IBM WebSphere Cast Iron appliances in High Availability (HA) configuration may rarely experience internal database corruption during a failover event. The affected databases are used to store projects, configurations, running jobs and job history.
The corruption may occur when an appliance is actively writing data to these databases at the time of HA failover. Typical behavior is that an HA appliance is unable to start or operate normally after an HA failover.
The workaround is to empty the database which has been affected. The following commands reset the internal databases, causing them to be re-created in an empty state.
system clean orchmon
system clean running
system clean deploy
Alternatively, the command system clean all empties all internal databases and returns the appliance to factory default settings. Note that running "system clean ..." commands results in permanently removing contents on the appliances. Care should be taken to ensure proper configuration backups are available for restoring after issuing "system clean ...".
The following stated workaround can be used to restore an affected HA appliance, but on its own does not prevent the situation from re-occurring. Cast Iron is providing a firmware fix to alter the way the internal databases are created which prevents the problem from re-occurring. The new settings only take effect when the internal databases are created. Therefore customers who have experienced this behavior in the past or wish to eliminate the possibility of it occurring should follow this procedure:
1. Back up the appliance:
- In the Command Line Interface (CLI), issue the command config save system ftp [ftphostname] user [username] passwd [userpassword] file [filename].cfg and replace values in square brackets () with custom values.
- Or in the Web Management Console (WMC), on the left click "Repository" and then "Import/Export" and choose to export "Project and user settings" to a file.
2. Upgrade to a version of the Cast Iron firmware which contains the fix. Announcements of new fix packs and releases are made public on the WebSphere Cast Iron Support Portal.
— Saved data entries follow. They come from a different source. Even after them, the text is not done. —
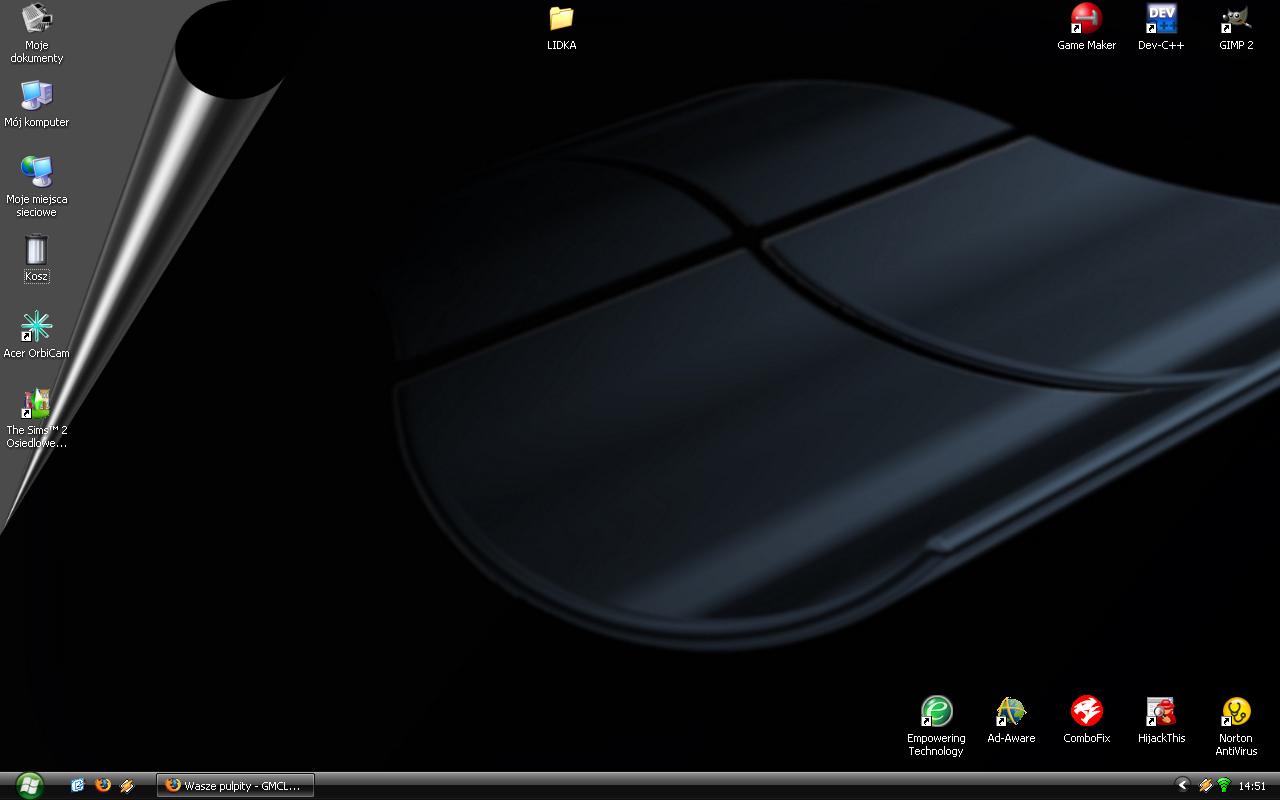Select The Sims 2 desktop shortcut

coord(37,404)
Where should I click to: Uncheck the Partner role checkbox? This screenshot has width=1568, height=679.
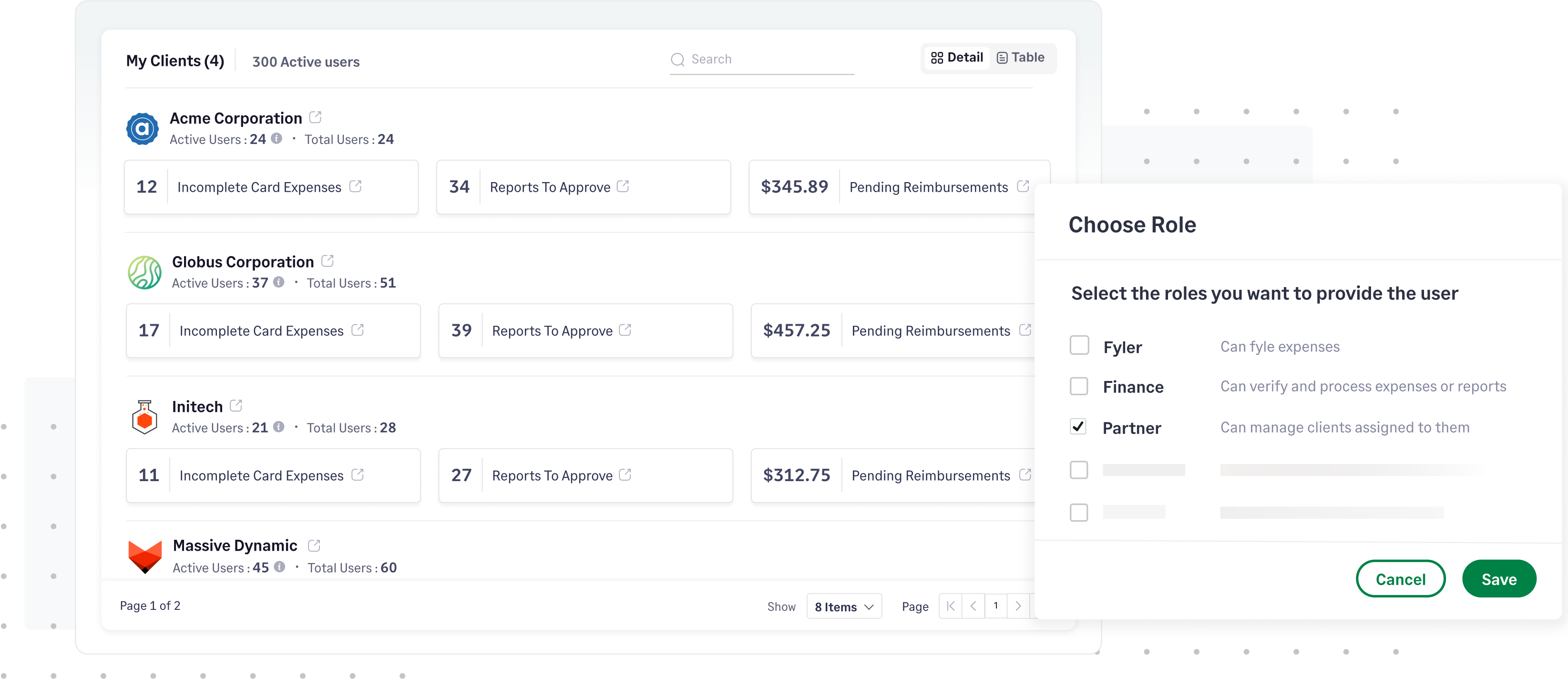pos(1078,427)
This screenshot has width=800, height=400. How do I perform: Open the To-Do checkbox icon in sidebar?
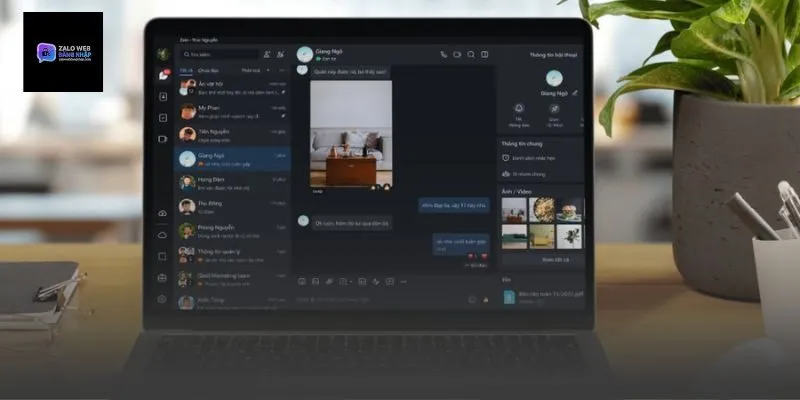(x=163, y=118)
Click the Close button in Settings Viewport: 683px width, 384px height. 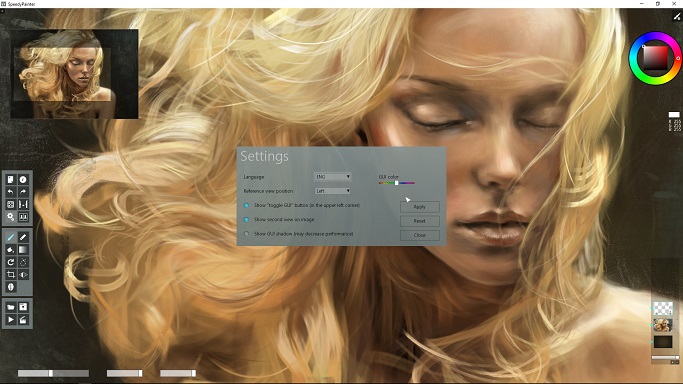click(419, 235)
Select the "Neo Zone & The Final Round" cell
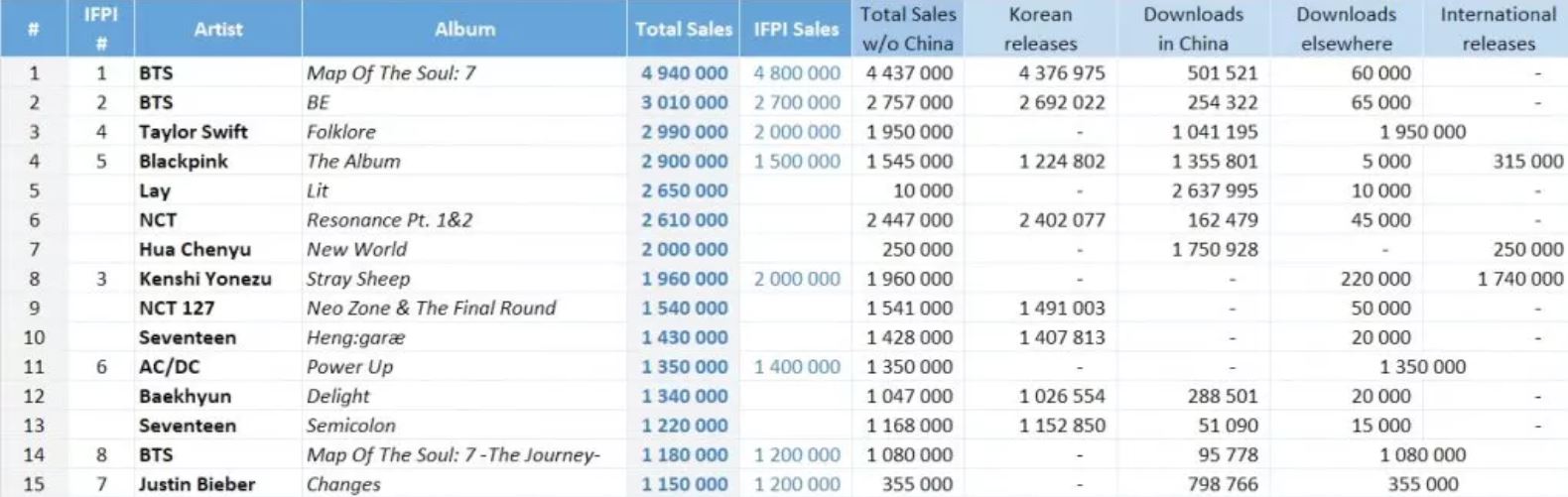This screenshot has width=1568, height=497. point(431,309)
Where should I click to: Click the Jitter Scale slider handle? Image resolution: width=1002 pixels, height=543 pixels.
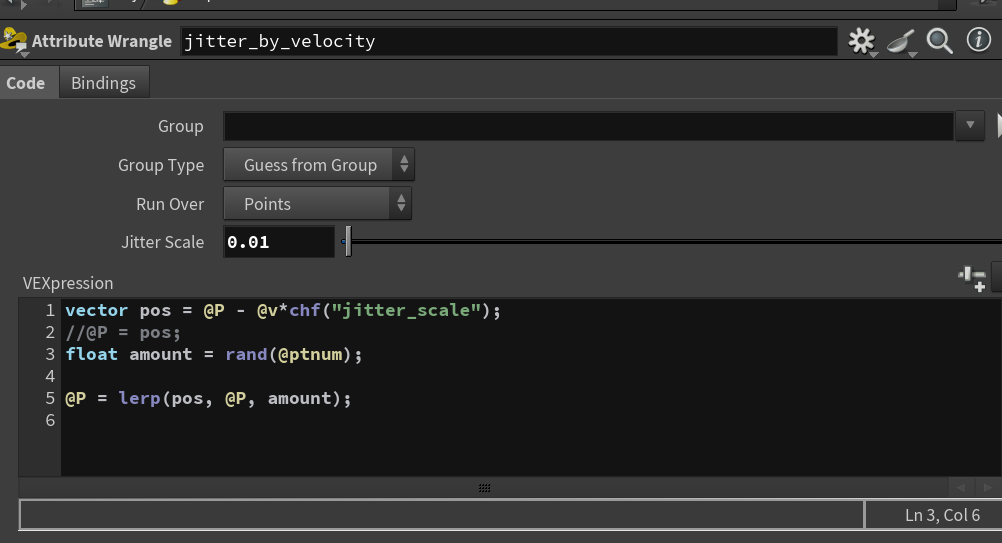[x=348, y=241]
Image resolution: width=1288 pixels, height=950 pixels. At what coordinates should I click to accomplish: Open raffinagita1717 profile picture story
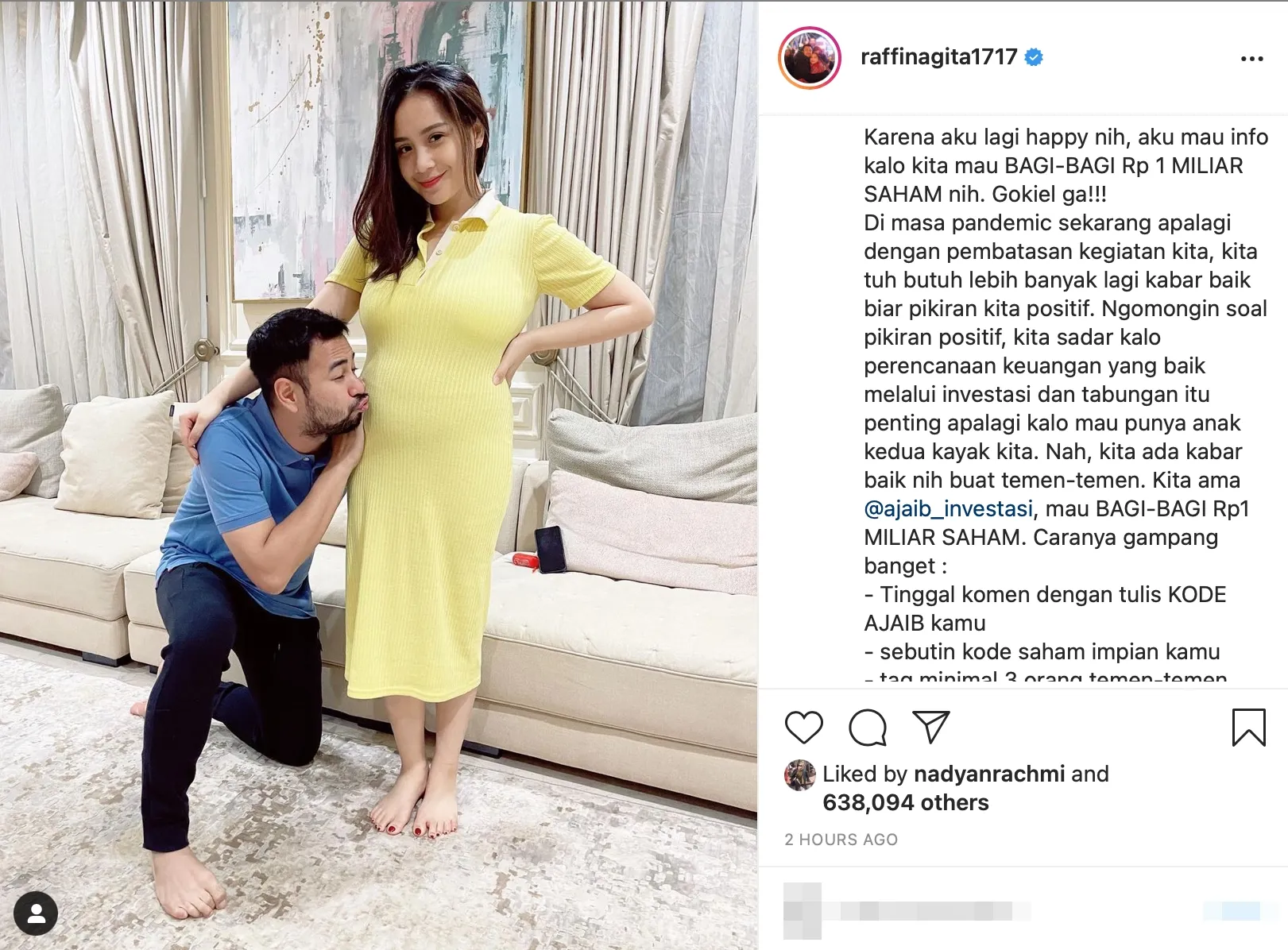tap(810, 58)
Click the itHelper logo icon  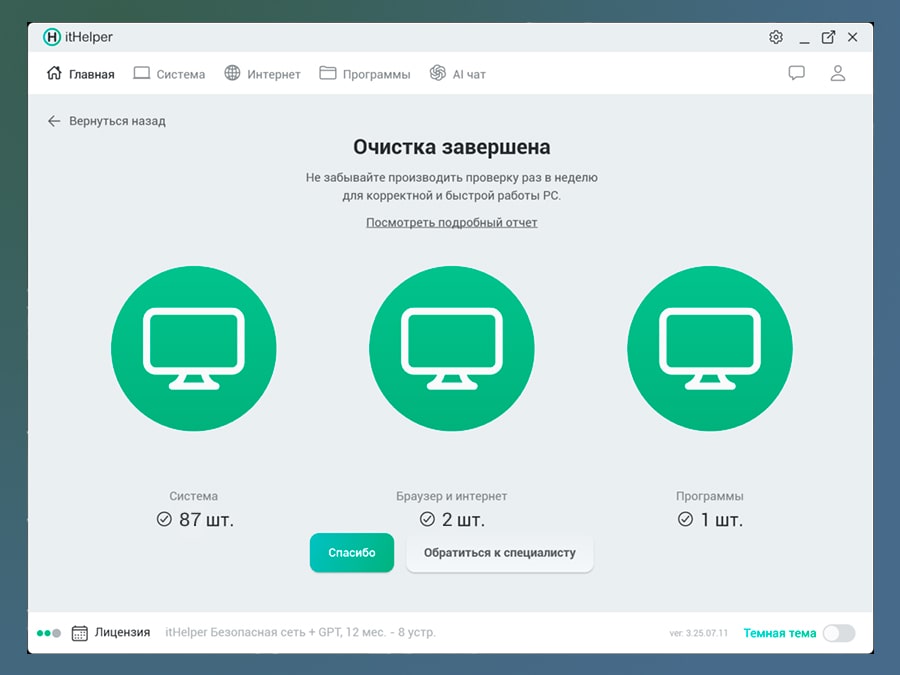(x=50, y=36)

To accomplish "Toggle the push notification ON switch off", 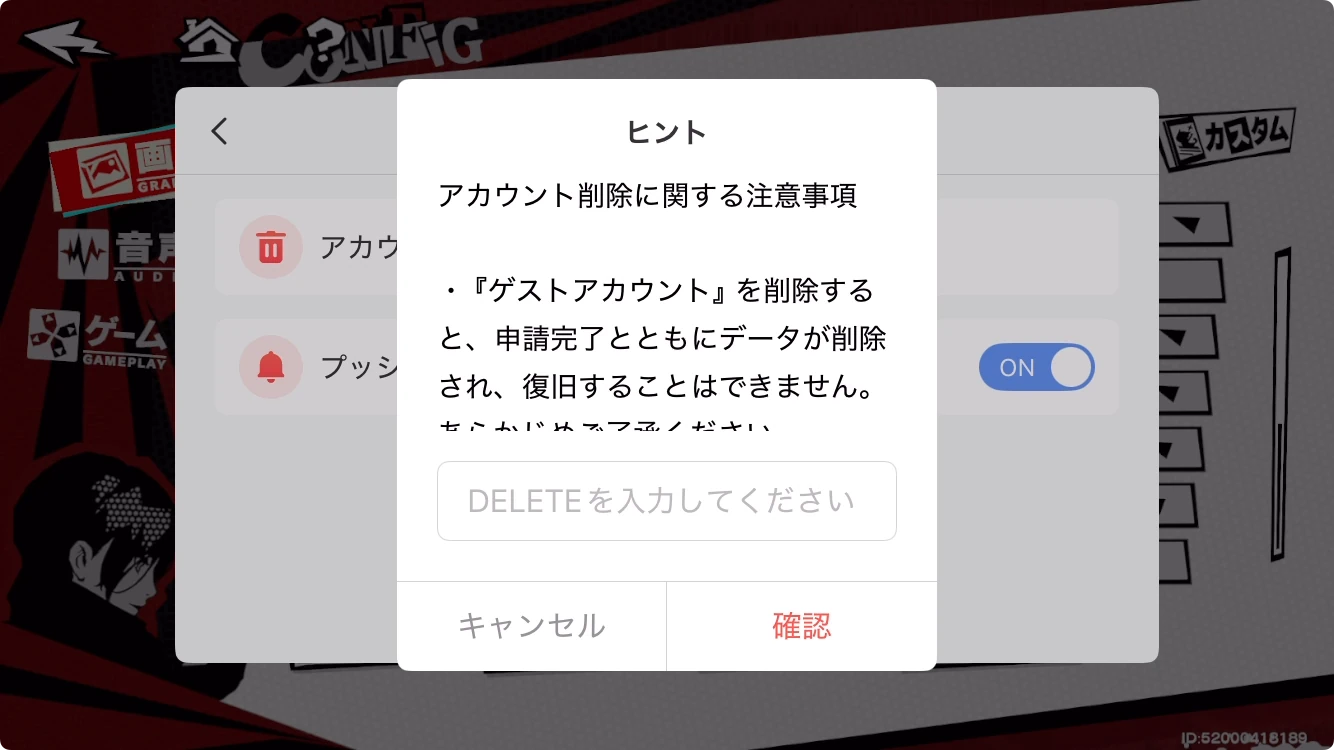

3. Clear the databases with one of following methods:
- Issue the command system clean all. Wait a few minutes for the operation to complete. The appliance will reboot when the reset is complete. This command will clear all settings, including network settings, and they will need to be reconfigured again.
- Issue the following commands: system clean orchmon, wait until you can log into the WMC again before issuing system clean running, wait until you can log into the WMC again before issuing system clean deploy. Wait until you can log into the WMC again before moving onto the next step.
4. Re-enable HA using the commands system haconfig enable ... on both appliances
5. Import the backed-up settings using the file from step 1:
- In th CLI, issue the command config load system ftp [ftphostname] user [username] passwd [userpassword] file [filename].cfg and replace values in square brackets () with custom values.
- Or in WMC navigate to "Repository" > "Import/Export" and import the file previously exported in step 1.